What Causes Tension Headaches?

There is no single cause for tension headaches. This type of headache is not an inherited trait that runs in families. In some people, tension headaches are caused by tightened muscles in the back of the neck and scalp. In others, tightened muscles are not part of tension headaches, and the cause is unknown.

Tension headaches are usually triggered by some type of environmental or internal stress. The most common sources of stress include family, social relationships, friends, work and school.

Episodic tension headaches are usually triggered by an isolated stressful situation or a build-up of stress. Daily stress can lead to chronic tension headaches.

What Are the Symptoms?

In mild to moderate tension headaches, there is a constant, band-like pain or pressure that lasts from 30 minutes to all day. Tension headaches tend to be moderate or mild and are rarely severe. Unlike migraines they are not usually unilateral, throbbing or associated with light and sound sensitivity or nausea and vomiting. Other features of tension headaches may include:

  • Headache upon awakening
  • General muscle aches
  • Difficulty falling asleep and staying asleep
  • Chronic fatigue
  • Irritability
  • Disturbed concentration
  • Mild sensitivity to light or noise
  • Occasional dizziness

Chemical changes

Researchers now believe that tension headache may result from changes among certain brain chemicals — serotonin, endorphins and numerous other chemicals — that help nerves communicate. These are similar to biochemical changes associated with migraine. Although it's not clear why the chemical levels fluctuate, the process is thought to activate pain pathways to the brain and to interfere with the brain's ability to suppress the pain. On one hand, tight muscles in the neck and scalp may contribute to a headache in someone with altered chemical levels.
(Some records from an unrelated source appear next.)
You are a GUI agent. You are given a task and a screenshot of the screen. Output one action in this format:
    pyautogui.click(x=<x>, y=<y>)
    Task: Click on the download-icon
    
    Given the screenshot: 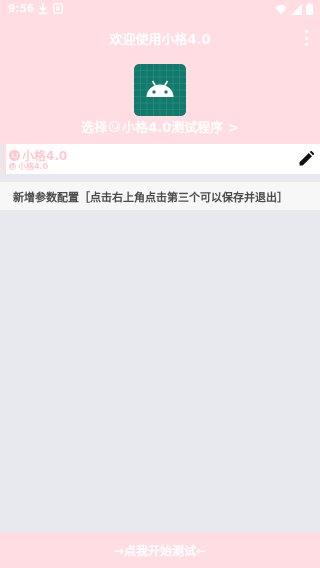 What is the action you would take?
    pyautogui.click(x=43, y=9)
    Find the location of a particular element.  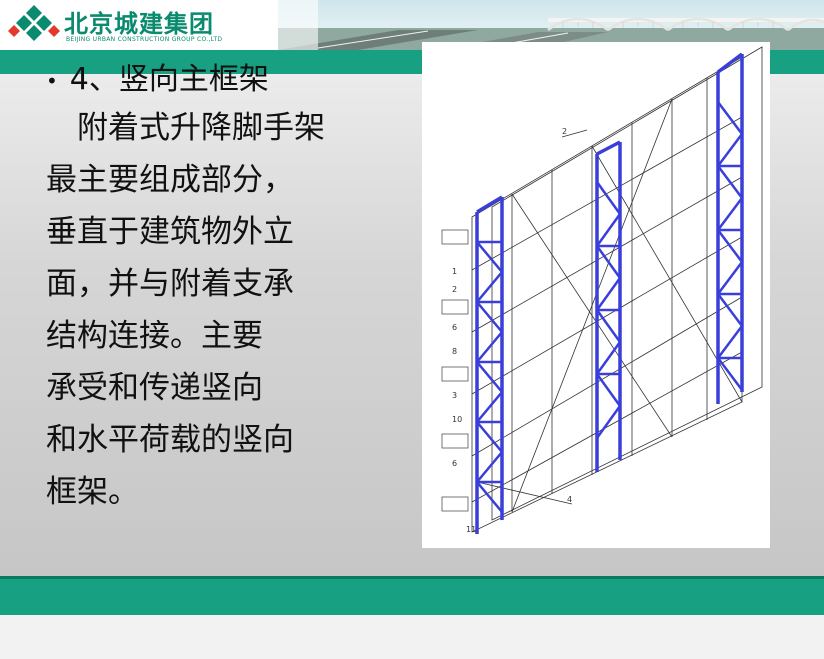

figure-label: 4 is located at coordinates (570, 500).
On the other hand, the tight muscles may be a result of these chemical changes.

Another chemical in the body that may play a role in tension headache is nitric oxide, which is involved in the transmission of nerve impulses. Overproduction of nitric oxide has been linked to chronic tension headache and migraine. And substances that block the production of nitric oxide have been shown to reduce the muscle tightness associated with tension headache.

Because both tension headache and migraine involve similar changes in brain chemicals, some researchers believe that the two types of headache are related. A majority of people diagnosed as having migraine also get an occasional tension headache, and a quarter of people diagnosed with tension headache get occasional migraine. Some experts speculate that migraine may develop from the regular occurrence of tension headache. The distinctive migraine features form as the pain becomes more severe. Other research suggests that mild migraine is in reality a type of tension headache.

How Are Tension Headaches Treated?

Treatment for this type of headache usually includes nonprescription pain relievers such as aspirin or ibuprofen. Prescription medications (antidepressants like Diazepam) may be needed in some cases.

Therapies such as stress management or biofeedback may be used in an effort to reduce or prevent tension headaches.